A Poem a Day, Week 49, Dec 3 to 9, 2022
Welcome to Sifting the Rubble's weekly blog and podcast of my poem-a-day challenge for 2022. I am your host, and poet, Emily Gibson. The poems for the 49th week of the year, Dec 3 to 9, came from experiences of the week and prompts from Move Me Poetry on twitter.I want to explain, for those new to this podcast, that these are 1 or 2 day poems, which have not gone through the grist of revision. That comes later, something I truly look forward to, as I sift the collection for poems I want to finalize. For now, they are new, not quite steady on their feet, but each speaks of something, so I share them, uncensored. It is part of my healing challenge to write a poem every day this year.
As always, you can keep track of Sifting the Rubble's posts on the Facebook, Twitter, and Instagram platforms:
Facebook (daily posts) : https://www.facebook.com/BlueheronELG
Twitter https://twitter.com/SiftingThe
Instagram https://www.instagram.com/sifting_the_rubble/
Please like and follow and share in whichever ways suit you. Thank you! :)
And now, for this week's poems!
Poem #337, Adrift
by Emily Gibson, Dec 3, 2022
A harbormaster,
aghast at a dull gray
of a buoy in the bay,
pulled it ashore
to refresh its stripes
of red and yellow.
Whilst paint dried,
an adventuresome ant
traced trails around
territory found aground.
Mid circumnavigation,
the ant became a float.
Poem #338, Boundaries More Beautiful in the Sky
by Emily Gibson, Dec 4, 2022
Photo credit: @theedemaruh
When the softest of clouds,
separated by miles
of thousands in height, each,
look to push together
like blown kisses released,
and collide on the same
plain, it’s just fragile
boundary illusion,
like you and I, two half-
siblings with the same Dad.
Despite unquestioned
affection and respect,
we act as magnets flipped
to repel.
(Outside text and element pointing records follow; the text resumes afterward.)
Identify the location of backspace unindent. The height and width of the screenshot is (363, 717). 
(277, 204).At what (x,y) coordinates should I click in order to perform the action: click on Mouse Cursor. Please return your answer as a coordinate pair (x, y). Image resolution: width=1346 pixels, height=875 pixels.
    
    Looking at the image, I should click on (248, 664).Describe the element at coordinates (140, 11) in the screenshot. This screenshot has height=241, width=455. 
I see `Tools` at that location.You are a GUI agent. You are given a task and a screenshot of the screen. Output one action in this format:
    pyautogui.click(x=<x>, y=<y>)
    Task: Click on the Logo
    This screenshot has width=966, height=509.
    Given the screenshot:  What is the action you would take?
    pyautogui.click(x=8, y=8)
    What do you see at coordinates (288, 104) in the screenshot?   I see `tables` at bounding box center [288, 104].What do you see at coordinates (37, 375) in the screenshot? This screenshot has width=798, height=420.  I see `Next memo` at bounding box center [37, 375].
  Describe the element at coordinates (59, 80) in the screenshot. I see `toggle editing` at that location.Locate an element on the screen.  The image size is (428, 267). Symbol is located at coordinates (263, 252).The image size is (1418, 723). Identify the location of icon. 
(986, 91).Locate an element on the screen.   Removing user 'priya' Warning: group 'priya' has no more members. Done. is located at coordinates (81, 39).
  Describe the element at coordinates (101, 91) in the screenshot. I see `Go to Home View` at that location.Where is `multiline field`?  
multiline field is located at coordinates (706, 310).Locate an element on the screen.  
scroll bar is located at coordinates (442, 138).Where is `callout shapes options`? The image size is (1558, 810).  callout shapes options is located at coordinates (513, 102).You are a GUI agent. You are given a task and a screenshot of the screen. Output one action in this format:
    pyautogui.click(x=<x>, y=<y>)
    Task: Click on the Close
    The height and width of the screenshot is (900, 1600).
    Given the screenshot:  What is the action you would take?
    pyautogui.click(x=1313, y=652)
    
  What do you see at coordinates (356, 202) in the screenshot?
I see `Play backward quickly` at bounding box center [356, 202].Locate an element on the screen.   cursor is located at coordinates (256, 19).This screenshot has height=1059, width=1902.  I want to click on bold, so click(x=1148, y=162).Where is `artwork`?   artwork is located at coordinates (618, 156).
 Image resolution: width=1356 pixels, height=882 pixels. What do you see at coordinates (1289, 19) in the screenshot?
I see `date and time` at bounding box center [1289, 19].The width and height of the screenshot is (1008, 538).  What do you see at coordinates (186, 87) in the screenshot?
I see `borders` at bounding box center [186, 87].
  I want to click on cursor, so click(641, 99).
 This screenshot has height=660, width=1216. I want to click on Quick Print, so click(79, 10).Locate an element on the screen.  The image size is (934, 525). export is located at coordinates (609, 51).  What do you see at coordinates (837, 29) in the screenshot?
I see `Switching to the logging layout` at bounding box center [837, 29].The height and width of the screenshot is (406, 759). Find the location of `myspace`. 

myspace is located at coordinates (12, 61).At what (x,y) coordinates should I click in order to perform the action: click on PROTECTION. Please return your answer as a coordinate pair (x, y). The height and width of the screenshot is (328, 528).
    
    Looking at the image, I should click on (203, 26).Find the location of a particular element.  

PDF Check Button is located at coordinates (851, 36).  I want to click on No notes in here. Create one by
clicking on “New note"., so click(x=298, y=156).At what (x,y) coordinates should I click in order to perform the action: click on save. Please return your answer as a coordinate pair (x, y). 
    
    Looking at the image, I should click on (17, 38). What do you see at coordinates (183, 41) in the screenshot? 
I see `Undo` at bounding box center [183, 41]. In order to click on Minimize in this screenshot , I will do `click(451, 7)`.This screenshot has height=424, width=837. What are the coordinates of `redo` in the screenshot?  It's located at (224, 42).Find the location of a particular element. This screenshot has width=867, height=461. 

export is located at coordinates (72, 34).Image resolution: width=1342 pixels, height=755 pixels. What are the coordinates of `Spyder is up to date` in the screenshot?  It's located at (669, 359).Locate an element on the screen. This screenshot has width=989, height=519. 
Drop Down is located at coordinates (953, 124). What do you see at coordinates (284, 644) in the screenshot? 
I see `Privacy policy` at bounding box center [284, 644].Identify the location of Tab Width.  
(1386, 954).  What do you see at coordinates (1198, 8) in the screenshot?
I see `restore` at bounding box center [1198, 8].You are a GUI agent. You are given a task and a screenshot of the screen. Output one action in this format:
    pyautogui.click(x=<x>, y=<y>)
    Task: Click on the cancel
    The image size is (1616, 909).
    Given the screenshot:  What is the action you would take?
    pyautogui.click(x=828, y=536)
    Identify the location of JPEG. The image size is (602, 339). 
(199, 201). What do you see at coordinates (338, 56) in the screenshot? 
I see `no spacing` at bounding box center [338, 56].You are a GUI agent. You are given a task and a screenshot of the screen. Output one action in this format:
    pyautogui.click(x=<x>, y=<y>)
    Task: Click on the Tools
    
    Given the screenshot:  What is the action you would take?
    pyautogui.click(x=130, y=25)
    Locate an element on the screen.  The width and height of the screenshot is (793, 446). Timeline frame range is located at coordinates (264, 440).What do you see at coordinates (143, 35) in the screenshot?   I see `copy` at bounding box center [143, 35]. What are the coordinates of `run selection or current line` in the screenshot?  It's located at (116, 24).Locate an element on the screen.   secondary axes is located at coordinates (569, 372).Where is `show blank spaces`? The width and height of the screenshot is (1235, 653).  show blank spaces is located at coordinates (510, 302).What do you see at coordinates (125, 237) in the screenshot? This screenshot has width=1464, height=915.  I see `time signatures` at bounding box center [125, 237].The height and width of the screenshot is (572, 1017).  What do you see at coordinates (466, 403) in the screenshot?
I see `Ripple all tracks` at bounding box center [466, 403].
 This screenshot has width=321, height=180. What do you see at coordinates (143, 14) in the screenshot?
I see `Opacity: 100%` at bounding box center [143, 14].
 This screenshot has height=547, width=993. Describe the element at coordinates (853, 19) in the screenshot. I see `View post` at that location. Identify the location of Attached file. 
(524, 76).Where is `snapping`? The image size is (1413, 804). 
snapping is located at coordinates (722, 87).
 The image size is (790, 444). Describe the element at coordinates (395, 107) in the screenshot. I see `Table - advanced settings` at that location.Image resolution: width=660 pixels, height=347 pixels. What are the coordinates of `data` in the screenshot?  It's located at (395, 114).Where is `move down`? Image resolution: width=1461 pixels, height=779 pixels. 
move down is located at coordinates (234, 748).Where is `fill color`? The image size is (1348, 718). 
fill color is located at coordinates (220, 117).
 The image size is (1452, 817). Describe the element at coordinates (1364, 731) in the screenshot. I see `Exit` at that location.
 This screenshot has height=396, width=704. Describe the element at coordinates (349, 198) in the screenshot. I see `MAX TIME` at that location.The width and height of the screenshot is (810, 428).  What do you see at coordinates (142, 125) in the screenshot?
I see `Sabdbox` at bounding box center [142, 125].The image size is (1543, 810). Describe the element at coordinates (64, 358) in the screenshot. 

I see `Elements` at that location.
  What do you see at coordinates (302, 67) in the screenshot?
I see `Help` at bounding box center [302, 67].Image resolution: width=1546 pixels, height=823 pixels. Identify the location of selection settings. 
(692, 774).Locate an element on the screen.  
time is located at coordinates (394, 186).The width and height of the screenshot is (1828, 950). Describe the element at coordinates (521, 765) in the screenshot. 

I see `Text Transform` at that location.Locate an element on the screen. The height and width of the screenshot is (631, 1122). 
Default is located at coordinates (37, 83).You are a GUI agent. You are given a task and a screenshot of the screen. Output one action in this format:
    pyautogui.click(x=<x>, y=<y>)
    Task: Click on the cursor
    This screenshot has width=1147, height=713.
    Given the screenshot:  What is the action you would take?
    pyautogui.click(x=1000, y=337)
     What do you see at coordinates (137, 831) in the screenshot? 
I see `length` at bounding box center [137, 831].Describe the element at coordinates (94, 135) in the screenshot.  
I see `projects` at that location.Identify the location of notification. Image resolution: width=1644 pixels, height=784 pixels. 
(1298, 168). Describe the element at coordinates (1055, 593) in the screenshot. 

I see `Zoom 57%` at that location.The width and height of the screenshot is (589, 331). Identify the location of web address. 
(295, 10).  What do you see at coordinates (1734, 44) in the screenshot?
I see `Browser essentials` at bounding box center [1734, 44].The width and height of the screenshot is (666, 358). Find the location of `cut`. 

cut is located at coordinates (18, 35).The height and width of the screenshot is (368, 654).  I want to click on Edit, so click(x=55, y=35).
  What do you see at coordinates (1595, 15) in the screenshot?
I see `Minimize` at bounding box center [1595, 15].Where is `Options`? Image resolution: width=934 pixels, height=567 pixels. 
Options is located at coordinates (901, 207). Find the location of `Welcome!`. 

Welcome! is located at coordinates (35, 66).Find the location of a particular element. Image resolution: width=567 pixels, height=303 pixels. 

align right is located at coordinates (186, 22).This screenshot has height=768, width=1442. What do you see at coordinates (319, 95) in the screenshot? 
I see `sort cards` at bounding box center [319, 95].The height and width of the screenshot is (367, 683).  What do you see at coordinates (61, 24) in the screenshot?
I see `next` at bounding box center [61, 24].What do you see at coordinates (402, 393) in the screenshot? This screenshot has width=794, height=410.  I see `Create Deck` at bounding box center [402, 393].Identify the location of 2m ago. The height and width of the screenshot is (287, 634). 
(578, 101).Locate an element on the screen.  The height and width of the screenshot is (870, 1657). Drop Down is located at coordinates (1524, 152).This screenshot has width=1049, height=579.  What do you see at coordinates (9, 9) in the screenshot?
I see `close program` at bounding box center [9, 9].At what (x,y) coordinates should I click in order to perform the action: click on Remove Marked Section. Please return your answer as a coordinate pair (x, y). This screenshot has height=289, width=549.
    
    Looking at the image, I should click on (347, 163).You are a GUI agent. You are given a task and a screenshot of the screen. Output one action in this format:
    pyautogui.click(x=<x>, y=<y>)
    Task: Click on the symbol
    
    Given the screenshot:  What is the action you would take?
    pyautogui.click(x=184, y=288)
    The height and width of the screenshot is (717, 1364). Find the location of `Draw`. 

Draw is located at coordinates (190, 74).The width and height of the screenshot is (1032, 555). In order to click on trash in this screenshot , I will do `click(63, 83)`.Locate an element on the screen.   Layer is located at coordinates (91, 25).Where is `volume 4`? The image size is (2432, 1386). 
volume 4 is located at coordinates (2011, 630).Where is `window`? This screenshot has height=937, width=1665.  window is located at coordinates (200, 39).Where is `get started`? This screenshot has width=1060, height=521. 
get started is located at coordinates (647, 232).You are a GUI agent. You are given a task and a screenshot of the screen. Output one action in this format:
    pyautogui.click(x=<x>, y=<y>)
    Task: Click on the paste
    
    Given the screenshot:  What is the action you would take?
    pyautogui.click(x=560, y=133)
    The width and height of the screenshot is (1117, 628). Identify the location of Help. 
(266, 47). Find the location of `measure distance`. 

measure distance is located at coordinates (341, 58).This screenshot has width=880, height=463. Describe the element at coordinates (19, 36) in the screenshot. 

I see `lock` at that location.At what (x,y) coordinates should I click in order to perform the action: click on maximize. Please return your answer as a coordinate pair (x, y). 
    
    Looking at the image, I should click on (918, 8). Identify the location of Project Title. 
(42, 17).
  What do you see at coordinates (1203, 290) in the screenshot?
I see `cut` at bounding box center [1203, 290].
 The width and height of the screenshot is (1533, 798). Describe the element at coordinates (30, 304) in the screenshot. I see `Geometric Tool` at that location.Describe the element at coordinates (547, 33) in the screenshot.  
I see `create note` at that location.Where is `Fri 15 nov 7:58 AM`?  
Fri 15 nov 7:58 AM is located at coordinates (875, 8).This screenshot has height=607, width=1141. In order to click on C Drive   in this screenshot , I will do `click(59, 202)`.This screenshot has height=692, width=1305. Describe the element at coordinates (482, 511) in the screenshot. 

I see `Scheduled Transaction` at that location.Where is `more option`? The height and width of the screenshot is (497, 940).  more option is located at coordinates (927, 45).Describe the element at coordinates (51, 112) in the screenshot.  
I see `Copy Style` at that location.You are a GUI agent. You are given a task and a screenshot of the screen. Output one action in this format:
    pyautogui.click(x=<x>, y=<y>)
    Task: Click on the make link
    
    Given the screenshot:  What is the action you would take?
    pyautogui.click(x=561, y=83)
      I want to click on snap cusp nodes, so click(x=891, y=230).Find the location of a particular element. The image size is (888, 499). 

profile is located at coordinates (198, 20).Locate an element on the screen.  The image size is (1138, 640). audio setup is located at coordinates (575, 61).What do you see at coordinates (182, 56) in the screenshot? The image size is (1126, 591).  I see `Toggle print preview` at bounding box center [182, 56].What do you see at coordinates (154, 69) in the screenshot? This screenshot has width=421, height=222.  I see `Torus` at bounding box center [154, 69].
We never
chance to catch our family
reflection across this
prickliest boundary.
The merest of miles feels
like thousands of thousands.
Poem #339, The Suffering of Haves and Have Nots
by Emily Gibson, Dec 5, 2022
A staggering number
of the voiceless exist.
Unfathomable in quantity,
heaped like sand
along a river that
stretches beyond
the longest river of our
Sun’s planetary system,
which we call the Nile.
We don’t, we can’t
think of all those grains
as individuals, like us.
We don’t, we can’t
consider their bare survival.
We don’t, we can’t
fight for their rights,
it’s too much,
it overwhelms.
Until we need the sand
to make barricades
when placid rivers rise
to threaten invasions
of our personal homes.
Then we consider
how they’ll work
for coffee
or sandwiches,
maybe a shower
if they are lucky.
The equivalent
of peanuts.
Our urgent haste
to protect possessions
blurs our vision
like stormwater.
We fail to see:
they deserve
so much more.
Poem #340, Offer it Up, (A Chant Poem)
by Emily Gibson, Dec 6, 2022
They offer up pieces of themselves
beautifully, like kebobs of colorful fruit to be roasted.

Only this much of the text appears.